◆ WHAT YOU HAVE TO DO ◆
Down to the final line, reproduce the entries that follow exactly.

◆ Dataset entries ◆
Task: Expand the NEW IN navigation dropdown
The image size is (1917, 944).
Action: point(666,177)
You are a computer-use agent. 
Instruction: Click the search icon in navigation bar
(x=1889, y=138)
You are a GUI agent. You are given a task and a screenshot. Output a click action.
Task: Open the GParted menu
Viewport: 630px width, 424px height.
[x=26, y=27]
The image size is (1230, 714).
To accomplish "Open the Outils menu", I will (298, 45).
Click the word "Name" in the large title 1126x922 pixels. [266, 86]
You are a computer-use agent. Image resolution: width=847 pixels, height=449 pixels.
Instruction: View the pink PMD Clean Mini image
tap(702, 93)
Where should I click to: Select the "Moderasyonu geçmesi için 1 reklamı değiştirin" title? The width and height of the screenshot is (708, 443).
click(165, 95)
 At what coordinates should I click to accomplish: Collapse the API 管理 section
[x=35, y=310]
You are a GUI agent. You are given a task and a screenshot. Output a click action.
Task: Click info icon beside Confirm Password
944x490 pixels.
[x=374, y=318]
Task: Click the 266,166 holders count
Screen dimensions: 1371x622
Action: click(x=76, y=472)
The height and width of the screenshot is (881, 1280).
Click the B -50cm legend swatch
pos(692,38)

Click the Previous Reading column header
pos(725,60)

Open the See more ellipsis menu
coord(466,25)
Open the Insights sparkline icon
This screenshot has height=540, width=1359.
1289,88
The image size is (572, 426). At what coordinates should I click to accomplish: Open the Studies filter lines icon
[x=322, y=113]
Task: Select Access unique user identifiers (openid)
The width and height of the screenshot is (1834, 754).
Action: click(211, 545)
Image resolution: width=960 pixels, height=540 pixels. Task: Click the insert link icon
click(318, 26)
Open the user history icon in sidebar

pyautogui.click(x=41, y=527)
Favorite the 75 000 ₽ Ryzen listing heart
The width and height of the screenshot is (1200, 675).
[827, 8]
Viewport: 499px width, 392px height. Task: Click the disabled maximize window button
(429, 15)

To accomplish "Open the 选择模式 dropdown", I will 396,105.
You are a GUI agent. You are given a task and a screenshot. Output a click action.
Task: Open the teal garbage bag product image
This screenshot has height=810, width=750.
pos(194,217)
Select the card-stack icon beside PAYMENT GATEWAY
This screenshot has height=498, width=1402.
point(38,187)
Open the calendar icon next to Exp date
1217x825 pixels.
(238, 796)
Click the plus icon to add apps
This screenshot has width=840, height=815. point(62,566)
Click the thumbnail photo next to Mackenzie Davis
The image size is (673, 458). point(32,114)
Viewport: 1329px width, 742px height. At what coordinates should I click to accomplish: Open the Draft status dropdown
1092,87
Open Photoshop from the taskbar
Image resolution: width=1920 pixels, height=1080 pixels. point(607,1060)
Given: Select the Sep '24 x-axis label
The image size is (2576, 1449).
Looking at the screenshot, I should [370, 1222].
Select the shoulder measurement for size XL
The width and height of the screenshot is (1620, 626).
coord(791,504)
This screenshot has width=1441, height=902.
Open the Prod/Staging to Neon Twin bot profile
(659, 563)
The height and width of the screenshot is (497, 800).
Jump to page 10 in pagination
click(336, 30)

◆ ANSWER BOX ◆
Task: Expand the NEW IN navigation dropdown
The image size is (1917, 944).
Action: point(666,177)
You are a computer-use agent. 
Instruction: Click the search icon in navigation bar
(x=1889, y=138)
You are a GUI agent. You are given a task and a screenshot. Output a click action.
Task: Open the GParted menu
Viewport: 630px width, 424px height.
[x=26, y=27]
The image size is (1230, 714).
To accomplish "Open the Outils menu", I will (298, 45).
Click the word "Name" in the large title 1126x922 pixels. [266, 86]
You are a computer-use agent. Image resolution: width=847 pixels, height=449 pixels.
Instruction: View the pink PMD Clean Mini image
tap(702, 93)
Where should I click to: Select the "Moderasyonu geçmesi için 1 reklamı değiştirin" title? The width and height of the screenshot is (708, 443).
click(165, 95)
 At what coordinates should I click to accomplish: Collapse the API 管理 section
[x=35, y=310]
You are a GUI agent. You are given a task and a screenshot. Output a click action.
Task: Click info icon beside Confirm Password
944x490 pixels.
[x=374, y=318]
Task: Click the 266,166 holders count
Screen dimensions: 1371x622
Action: click(x=76, y=472)
The height and width of the screenshot is (881, 1280).
Click the B -50cm legend swatch
pos(692,38)

Click the Previous Reading column header
pos(725,60)

Open the See more ellipsis menu
coord(466,25)
Open the Insights sparkline icon
This screenshot has height=540, width=1359.
1289,88
The image size is (572, 426). At what coordinates should I click to accomplish: Open the Studies filter lines icon
[x=322, y=113]
Task: Select Access unique user identifiers (openid)
The width and height of the screenshot is (1834, 754).
Action: click(211, 545)
Image resolution: width=960 pixels, height=540 pixels. Task: Click the insert link icon
click(318, 26)
Open the user history icon in sidebar

pyautogui.click(x=41, y=527)
Favorite the 75 000 ₽ Ryzen listing heart
The width and height of the screenshot is (1200, 675).
[827, 8]
Viewport: 499px width, 392px height. Task: Click the disabled maximize window button
(429, 15)

To accomplish "Open the 选择模式 dropdown", I will 396,105.
You are a GUI agent. You are given a task and a screenshot. Output a click action.
Task: Open the teal garbage bag product image
This screenshot has height=810, width=750.
pos(194,217)
Select the card-stack icon beside PAYMENT GATEWAY
This screenshot has height=498, width=1402.
point(38,187)
Open the calendar icon next to Exp date
1217x825 pixels.
(238, 796)
Click the plus icon to add apps
This screenshot has width=840, height=815. point(62,566)
Click the thumbnail photo next to Mackenzie Davis
The image size is (673, 458). point(32,114)
Viewport: 1329px width, 742px height. At what coordinates should I click to accomplish: Open the Draft status dropdown
1092,87
Open Photoshop from the taskbar
Image resolution: width=1920 pixels, height=1080 pixels. point(607,1060)
Given: Select the Sep '24 x-axis label
The image size is (2576, 1449).
Looking at the screenshot, I should [370, 1222].
Select the shoulder measurement for size XL
The width and height of the screenshot is (1620, 626).
coord(791,504)
This screenshot has width=1441, height=902.
Open the Prod/Staging to Neon Twin bot profile
(659, 563)
The height and width of the screenshot is (497, 800).
Jump to page 10 in pagination
click(336, 30)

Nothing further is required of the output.